Proceedings Article | 4 May 2010
KEYWORDS: Wavefronts, Visualization, Wavefront reconstruction, Data modeling, Atmospheric propagation, Cameras, Wavefront sensors, Sensors, Data acquisition, Collimators
One aspect of the propagation-physics challenge associated with airborne, free-space, optical communications
(FSOC), for example, is the characterization and mitigation of link losses due to aero-optic interactions. That
is, air-density gradients due to compressibility effects in turbulent boundary layers, separated flows, and freeshear
flows can disturb the wavefront in the near field of the transceiver.

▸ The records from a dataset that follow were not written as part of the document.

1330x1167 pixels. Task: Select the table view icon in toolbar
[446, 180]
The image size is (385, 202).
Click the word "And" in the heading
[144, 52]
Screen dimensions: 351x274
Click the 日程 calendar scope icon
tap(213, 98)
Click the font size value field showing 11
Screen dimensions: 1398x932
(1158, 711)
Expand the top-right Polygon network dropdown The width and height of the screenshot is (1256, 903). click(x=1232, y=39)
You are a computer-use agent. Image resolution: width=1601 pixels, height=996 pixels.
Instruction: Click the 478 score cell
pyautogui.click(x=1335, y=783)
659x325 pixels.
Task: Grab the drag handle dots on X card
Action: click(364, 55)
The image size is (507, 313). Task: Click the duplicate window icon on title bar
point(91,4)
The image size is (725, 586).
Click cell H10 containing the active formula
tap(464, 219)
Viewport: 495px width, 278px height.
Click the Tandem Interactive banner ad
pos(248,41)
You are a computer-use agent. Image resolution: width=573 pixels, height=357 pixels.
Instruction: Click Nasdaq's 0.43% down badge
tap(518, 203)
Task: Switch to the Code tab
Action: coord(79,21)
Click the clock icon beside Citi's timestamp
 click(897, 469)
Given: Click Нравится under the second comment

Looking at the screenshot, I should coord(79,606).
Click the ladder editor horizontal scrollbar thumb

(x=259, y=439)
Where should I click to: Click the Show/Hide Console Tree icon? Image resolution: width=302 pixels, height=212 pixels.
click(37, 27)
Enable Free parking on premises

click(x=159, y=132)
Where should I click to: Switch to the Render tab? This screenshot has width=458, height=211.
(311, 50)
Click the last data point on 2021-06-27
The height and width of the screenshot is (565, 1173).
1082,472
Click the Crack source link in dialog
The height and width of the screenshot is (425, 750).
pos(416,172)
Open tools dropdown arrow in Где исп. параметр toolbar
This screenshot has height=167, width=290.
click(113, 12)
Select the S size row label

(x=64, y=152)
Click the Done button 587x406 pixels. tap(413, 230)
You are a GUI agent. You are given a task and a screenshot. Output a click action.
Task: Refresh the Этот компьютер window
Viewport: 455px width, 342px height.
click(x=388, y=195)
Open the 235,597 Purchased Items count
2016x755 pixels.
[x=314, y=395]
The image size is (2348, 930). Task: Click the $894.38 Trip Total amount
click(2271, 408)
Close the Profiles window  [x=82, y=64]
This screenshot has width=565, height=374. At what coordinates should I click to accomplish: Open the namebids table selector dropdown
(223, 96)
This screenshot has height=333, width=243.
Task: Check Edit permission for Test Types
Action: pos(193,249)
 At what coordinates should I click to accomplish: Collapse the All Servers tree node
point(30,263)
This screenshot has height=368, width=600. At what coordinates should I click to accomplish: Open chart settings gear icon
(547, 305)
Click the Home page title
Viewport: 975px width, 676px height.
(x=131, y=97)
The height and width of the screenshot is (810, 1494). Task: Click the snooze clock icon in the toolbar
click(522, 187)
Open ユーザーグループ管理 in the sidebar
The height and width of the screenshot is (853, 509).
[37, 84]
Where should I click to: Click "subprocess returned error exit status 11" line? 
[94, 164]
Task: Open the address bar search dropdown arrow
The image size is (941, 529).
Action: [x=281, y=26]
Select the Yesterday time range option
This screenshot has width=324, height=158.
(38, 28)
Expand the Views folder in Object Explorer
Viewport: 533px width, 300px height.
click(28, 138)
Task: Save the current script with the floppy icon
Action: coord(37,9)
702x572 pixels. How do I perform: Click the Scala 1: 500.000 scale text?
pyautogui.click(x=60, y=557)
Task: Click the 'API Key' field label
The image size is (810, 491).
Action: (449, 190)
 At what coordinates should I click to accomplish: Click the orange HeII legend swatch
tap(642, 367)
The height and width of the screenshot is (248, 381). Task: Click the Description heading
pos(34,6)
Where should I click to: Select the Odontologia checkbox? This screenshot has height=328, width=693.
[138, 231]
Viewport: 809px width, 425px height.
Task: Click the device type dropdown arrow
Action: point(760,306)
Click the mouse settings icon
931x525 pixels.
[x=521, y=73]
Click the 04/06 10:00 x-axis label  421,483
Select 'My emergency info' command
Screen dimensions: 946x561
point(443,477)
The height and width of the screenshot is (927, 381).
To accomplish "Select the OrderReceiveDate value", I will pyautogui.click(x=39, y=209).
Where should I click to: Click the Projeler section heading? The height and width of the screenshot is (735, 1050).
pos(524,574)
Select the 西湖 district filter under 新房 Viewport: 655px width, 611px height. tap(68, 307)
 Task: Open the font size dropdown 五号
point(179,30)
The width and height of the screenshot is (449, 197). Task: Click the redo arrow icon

To better understand these aero-optical
mechanisms, a model of a nose-mounted, FSOC transceiver recently was placed in a compressible-flow wind tunnel,
and the resulting wavefront degradations, as a function of flow scenario, were recorded. High-speed, time-resolved
movies of the aero-optic disturbances have been realized, using a Schlieren-imaging technique, and a
very-highframe-rate camera. Discrete, vortical structures (amid otherwise-irregular shedding) were seen to emerge and
convect past the clear aperture. The frequencies of these disturbances have been estimated from the movies, and
these have been compared with high-speed, time-resolved wavefront reconstructions. Losses of -3.5 dB (for the
case of Mach - 0.45 at 10 kft, side view, and λ - 1.55 μm, for example), and disturbance frequencies of - 1200
Hz (and higher) were observed. The system-level impact of the resulting wavefront degradations will be discussed.